Mi sembra, signore, che mi stiate rimproverando molto severamente per una riflessione che a me pare assolutamente giusta; e che, giusta o meno che sia, nel mio scritto non abbia il significato che voi vorreste attribuirle aggiungendo una singola lettera. “Se la natura ci ha destinati ad essere santi[125],” mi dite. Oso quasi affermare che lo stato di riflessione sia uno stato contro natura, e che l’uomo che medita sia un animale degenerato. Vi confesso che, se avessi confuso in questo modo la salute con la santità, e se tale proposizione fosse vera, crederei di essere assolutamente adatto a diventare un grande santo nell’altro mondo, o almeno a comportarmi sempre bene in questo.
Concludo, signore, rispondendo alle vostre ultime tre domande. Non abuserò del tempo che mi avete concesso per rifletterci; è una precauzione che avevo preso in anticipo.
“Un uomo, o qualsiasi altro essere sensibile, che non avesse mai conosciuto il dolore, proverebbe pietà e si commuoverebbe alla vista di un bambino che viene sgozzato?” Rispondo di no.
“Perché il popolo, a cui Monsieur Rousseau attribuisce una tale dose di pietà, si compiace con tanta avidità dello spettacolo di un infelice che muore sulla ruota?” Per la stessa ragione per cui andate al teatro ad assistere a scene come quella in cui Séide strangola suo padre o Thyeste beve il sangue di suo figlio. La pietà è un sentimento così delizioso che non sorprende affatto che le persone cerchino di provarla. Inoltre, ognuno ha una curiosità segreta di osservare i fenomeni naturali in prossimità di quel momento terribile che nessuno può evitare. Aggiungete a questo il piacere di poter “raccontare” per due mesi agli altri vicini la “bella morte” dell’ultimo individuo giustiziato sulla ruota.
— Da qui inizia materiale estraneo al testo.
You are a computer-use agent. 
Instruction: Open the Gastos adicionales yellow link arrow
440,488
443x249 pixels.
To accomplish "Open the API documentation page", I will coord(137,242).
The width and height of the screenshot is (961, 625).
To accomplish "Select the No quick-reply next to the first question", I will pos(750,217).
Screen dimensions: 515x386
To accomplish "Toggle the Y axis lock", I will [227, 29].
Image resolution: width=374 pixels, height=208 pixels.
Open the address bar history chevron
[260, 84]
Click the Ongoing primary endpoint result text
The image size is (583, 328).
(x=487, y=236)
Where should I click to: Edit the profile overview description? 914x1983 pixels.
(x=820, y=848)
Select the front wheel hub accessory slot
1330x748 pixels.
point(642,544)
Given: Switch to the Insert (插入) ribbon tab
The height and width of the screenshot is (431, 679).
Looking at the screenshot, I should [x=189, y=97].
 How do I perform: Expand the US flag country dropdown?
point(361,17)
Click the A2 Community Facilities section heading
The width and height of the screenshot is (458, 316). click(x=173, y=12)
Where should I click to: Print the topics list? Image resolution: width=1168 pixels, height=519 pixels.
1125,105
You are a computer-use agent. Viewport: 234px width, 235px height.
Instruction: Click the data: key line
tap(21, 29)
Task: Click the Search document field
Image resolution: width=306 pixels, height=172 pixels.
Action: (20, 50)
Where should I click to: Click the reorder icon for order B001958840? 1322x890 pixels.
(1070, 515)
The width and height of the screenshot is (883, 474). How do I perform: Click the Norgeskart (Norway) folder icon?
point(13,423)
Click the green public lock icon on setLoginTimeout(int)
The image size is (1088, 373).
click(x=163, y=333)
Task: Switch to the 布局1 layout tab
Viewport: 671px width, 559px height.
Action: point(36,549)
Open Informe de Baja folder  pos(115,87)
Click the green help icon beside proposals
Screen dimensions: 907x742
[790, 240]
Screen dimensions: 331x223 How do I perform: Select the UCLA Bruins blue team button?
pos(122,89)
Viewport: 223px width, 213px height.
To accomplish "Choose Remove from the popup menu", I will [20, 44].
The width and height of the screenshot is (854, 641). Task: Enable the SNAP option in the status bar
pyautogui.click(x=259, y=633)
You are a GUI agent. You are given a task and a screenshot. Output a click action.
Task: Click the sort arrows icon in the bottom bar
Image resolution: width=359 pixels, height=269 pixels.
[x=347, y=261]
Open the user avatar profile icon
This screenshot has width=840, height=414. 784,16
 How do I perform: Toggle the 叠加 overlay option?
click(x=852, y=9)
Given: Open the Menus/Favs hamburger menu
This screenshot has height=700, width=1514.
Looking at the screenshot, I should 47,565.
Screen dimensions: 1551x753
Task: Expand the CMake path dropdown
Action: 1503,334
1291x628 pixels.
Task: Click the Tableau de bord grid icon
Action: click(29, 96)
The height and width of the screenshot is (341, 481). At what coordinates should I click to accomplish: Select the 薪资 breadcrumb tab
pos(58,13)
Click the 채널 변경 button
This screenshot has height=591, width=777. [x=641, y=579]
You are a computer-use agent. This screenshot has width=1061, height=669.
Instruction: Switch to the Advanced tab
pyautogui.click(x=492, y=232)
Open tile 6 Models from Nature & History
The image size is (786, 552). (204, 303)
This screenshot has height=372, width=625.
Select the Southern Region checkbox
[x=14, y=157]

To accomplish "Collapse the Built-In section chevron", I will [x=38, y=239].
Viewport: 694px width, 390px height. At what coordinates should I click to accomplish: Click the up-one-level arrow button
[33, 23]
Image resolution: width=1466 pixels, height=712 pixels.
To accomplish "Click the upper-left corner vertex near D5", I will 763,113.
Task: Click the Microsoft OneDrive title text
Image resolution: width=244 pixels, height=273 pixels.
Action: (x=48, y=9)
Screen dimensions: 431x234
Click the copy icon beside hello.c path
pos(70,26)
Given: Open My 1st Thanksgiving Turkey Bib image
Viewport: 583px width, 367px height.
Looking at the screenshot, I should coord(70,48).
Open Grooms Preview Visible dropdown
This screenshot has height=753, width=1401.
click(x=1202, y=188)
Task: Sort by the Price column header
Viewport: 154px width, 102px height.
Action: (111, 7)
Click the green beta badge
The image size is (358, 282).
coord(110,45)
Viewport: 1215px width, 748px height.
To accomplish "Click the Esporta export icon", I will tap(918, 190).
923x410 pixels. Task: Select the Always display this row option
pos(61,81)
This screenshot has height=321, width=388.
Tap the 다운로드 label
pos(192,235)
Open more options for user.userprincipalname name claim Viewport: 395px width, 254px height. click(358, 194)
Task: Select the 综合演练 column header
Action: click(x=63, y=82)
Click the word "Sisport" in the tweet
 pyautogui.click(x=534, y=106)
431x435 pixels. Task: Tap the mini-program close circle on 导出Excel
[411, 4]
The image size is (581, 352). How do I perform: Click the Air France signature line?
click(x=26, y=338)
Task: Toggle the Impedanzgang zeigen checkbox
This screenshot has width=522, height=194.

“L’affetto che le femmine degli animali dimostrano per i loro piccoli riguarda questi ultimi o la madre stessa?” Inizialmente riguarda la madre, per il proprio bisogno; in seguito, riguarda anche i piccoli, per abitudine. L’avevo detto nel mio discorso: “Se per caso questo affetto fosse rivolto esclusivamente ai piccoli, il loro benessere ne risulterebbe ancora più garantito.” Io ci credo. Tuttavia, questa massima richiede meno di essere estesa che di essere precisata; infatti, quando i pulcini nascono, non si nota affatto che la gallina abbia bisogno di loro, eppure il suo affetto materno non è inferiore a quello di nessun’altra madre.
Ecco, signore, le mie risposte. Noti inoltre che, sia in questa questione che in quella del primo discorso, io sono sempre il “mostro” che sostiene che l’uomo sia naturalmente buono, mentre i miei avversari sono sempre quelle persone oneste che, al servizio dell’educazione pubblica, cercano di dimostrare che la natura abbia creato soltanto individui malvagi.
Sono, per quanto si possa esserlo di una persona che non si conosce, signore, ecc.
Fine della lettera a Monsieur Philopolis.